Experts say most people don't realize they're pouring far more than these standards. "If you look at what people have with dinner or as a cocktail, they're filling their glasses with three to four ounces (88 to 118 ml) of liquor," Dr. Freeman said. "If a restaurant pours you five ounces (145 ml) of wine, you'll complain that they didn't fill your glass. People are probably drinking a lot more than they realize."

A growing number of new studies are finding that any amount of alcohol is harmful to health. In January, then-U.S. Surgeon General Dr. Vivek Murthy issued a strongly worded advisory report pointing to the link between alcohol and cancer. Murthy said, "Alcohol is a definite, preventable cause of cancer, accounting for approximately 100,000 cancer cases and 20,000 cancer deaths each year in the United States—higher than the 13,500 alcohol-related traffic fatalities in the United States each year—but most Americans are not aware of this risk." However, the new advisory report noted that a 2019 survey by the American Institute for Cancer Research showed that only 45% of Americans believe that drinking alcohol can cause cancer.

One simple way to reduce alcohol intake is to substitute alcoholic beverages with non-alcoholic cocktails, especially in social situations where you want to be part of the party. Experts say some non-alcoholic cocktails rely on artificial non-alcoholic spirits, botanicals, and bitters, but others are simple mixtures of juices, sodas, and syrups. If you find that non-alcoholic cocktails don't satisfy your craving for alcohol, experts recommend using the SMART method to set achievable goals. This acronym stands for:

1. **Specific:** Set an achievable goal, such as reducing alcohol consumption for three days a week. You can increase the number of days until you reach your ultimate goal.

2. **Measurable:** How many drinks will you cut back on—are you paying attention to the size of your drinks?

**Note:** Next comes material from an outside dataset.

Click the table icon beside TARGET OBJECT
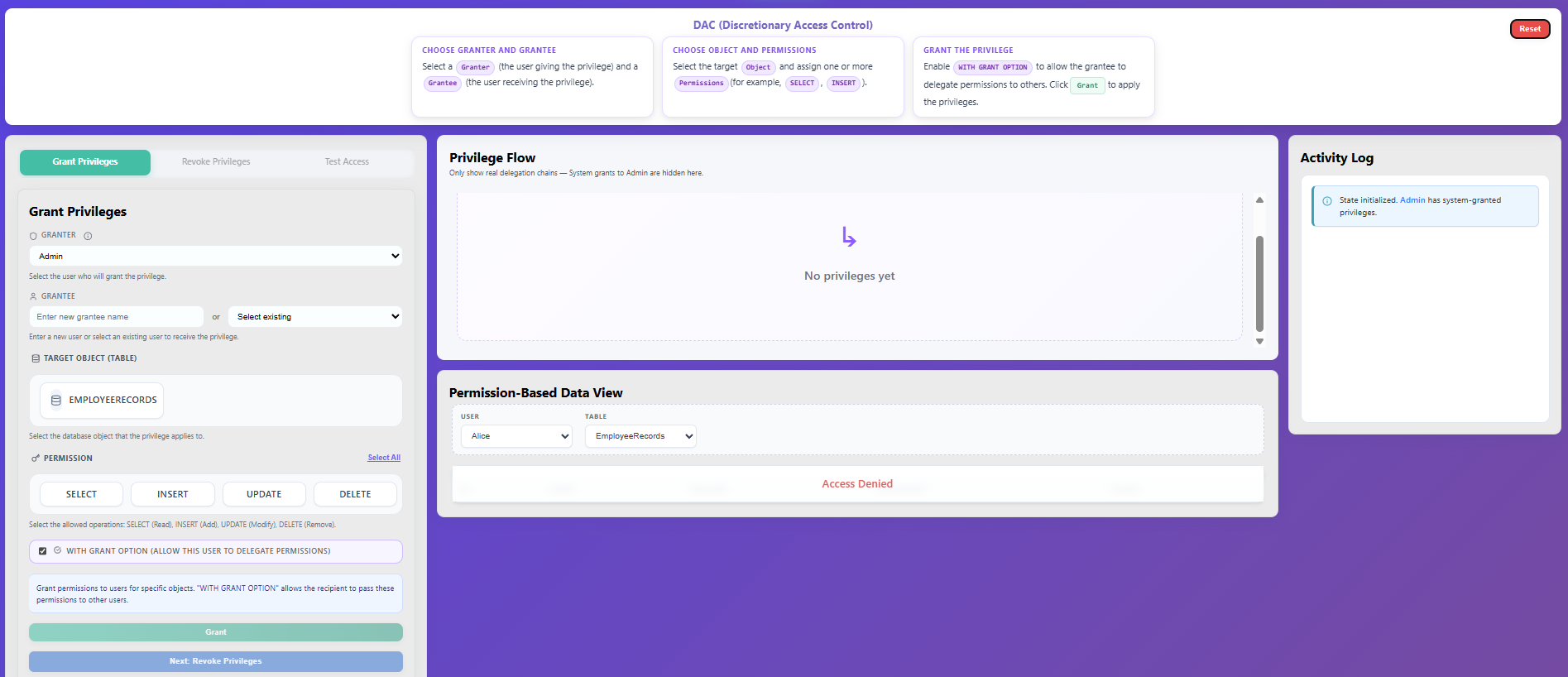 point(36,358)
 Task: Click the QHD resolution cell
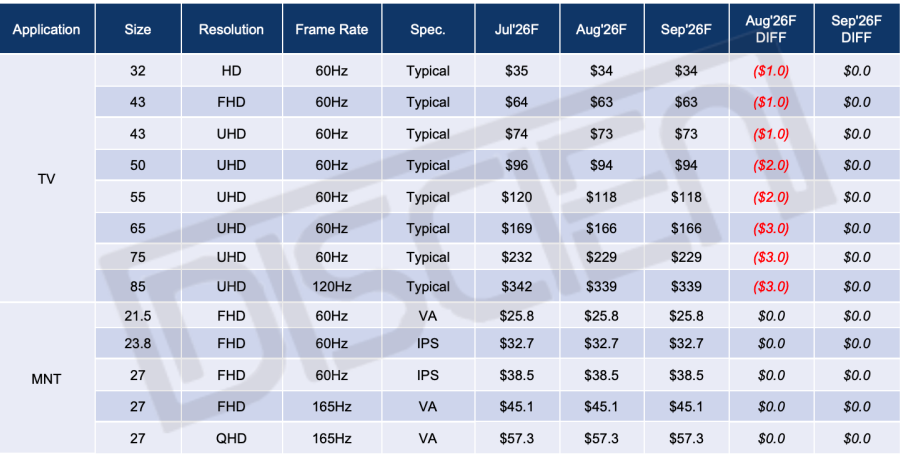coord(231,439)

3. **Achievable:** Reduce social activities that may offer alcohol as you progress toward your goal of not drinking.

4. **Relevant:** Ask yourself how not drinking will help you improve your life and health.

5. **Time based:** Set a reasonable time frame to reduce alcohol consumption.

Dr. Sanam Hafeez, a neuropsychologist in New York City, said in a previous CNN interview, "If you set the bar too high, you may fail, so it's best to set smaller goals to achieve it." Hafeez pointed out that, first, it's best to understand what you're already doing: "Nothing can begin unless you have an honest conversation with yourself."